When no issues are found, issues is an empty array, qualityScore is ≥ 95, and polishedText equals the original translatedText.

Frequently asked questions

How can I measure the quality of my translations?

Every review returns a quality score from 0 to 100. The score is assigned by an AI model based on faithfulness to the original, naturalness of phrasing, register consistency, and completeness. A score above 90 indicates a near-perfect translation. Your PolyCLI dashboard shows the average quality score across all reviewed items, giving you a measurable, objective view of your localisation quality over time.

Does the reviewer change my existing translation files?

Yes — when issues are found, the polished text overwrites the draft translation directly in your output files (e.g. locales/it.json). The original source file is never modified.

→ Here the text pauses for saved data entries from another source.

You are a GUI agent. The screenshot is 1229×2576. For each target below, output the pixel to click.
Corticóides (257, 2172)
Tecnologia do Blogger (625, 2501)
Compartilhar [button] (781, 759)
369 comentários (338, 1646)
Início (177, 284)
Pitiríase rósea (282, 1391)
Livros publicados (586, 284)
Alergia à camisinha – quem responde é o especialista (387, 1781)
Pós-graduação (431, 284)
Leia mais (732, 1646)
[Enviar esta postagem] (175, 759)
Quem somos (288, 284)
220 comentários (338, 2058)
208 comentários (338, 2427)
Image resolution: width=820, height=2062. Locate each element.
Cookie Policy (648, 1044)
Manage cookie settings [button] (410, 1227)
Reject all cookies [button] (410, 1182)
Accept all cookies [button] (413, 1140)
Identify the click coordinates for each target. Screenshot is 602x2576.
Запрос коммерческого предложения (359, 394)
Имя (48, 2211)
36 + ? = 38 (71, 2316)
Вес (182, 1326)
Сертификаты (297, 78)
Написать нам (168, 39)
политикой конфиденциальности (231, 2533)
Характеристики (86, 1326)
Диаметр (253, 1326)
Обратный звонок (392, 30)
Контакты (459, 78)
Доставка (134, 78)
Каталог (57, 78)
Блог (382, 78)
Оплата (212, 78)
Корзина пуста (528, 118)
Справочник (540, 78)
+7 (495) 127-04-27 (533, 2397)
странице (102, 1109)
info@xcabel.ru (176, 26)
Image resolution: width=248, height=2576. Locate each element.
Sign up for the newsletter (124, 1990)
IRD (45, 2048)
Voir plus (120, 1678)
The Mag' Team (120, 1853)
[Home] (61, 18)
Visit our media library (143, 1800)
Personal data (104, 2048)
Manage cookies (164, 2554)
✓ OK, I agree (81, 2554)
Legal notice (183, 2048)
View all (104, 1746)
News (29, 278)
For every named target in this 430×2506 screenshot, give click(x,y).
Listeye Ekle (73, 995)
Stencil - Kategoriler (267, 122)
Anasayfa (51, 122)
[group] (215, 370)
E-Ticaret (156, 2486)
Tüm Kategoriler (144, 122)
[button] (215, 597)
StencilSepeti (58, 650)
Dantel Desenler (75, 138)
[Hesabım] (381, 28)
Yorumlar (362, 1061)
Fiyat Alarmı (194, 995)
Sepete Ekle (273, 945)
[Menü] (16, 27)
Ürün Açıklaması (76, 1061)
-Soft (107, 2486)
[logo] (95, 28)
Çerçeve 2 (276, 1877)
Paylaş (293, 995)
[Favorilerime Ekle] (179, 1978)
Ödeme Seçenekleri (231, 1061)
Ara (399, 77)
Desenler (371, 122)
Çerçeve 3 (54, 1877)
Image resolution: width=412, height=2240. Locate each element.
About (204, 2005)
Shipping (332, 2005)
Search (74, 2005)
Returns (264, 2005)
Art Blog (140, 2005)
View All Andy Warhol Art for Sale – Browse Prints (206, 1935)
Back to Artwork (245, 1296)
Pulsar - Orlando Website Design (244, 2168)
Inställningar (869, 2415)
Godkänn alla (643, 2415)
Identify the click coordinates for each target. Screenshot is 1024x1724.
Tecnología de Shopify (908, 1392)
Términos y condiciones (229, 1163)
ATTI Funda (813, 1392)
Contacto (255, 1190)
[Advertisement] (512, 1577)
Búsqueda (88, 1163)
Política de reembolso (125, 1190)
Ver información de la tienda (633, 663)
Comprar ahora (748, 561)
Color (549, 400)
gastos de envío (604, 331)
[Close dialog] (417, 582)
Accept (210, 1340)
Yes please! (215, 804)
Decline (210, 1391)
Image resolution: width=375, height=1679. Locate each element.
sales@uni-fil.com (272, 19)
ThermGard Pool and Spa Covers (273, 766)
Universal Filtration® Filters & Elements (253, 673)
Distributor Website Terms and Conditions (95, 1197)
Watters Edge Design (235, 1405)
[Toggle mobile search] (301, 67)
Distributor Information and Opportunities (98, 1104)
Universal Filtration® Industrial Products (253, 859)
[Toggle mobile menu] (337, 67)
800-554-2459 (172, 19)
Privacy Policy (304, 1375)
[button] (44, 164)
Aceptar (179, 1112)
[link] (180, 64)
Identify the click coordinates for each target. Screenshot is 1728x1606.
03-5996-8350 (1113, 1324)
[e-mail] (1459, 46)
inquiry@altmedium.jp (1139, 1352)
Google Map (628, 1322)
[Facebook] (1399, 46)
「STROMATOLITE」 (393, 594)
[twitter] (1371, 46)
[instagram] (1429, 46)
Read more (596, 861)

Can I exclude a language from review?

Yes. Add the language name to aiReviewerExclude in your buildtranslator.json. The reviewer will skip those languages entirely and log them as skipped in the CLI output.

Why are short strings skipped for JSON / ARB files?

Short strings like button labels or single words rarely have nuanced translation issues, and reviewing them would consume credits with negligible quality benefit. The 15-word threshold is fixed and applies to the translated string length.

What happens if my credits run out mid-review?

The credit check happens before running the review. If your balance is too low for a particular string, that string returns a 402 error and the CLI stops with a clear message. Strings reviewed before the error are already written to disk.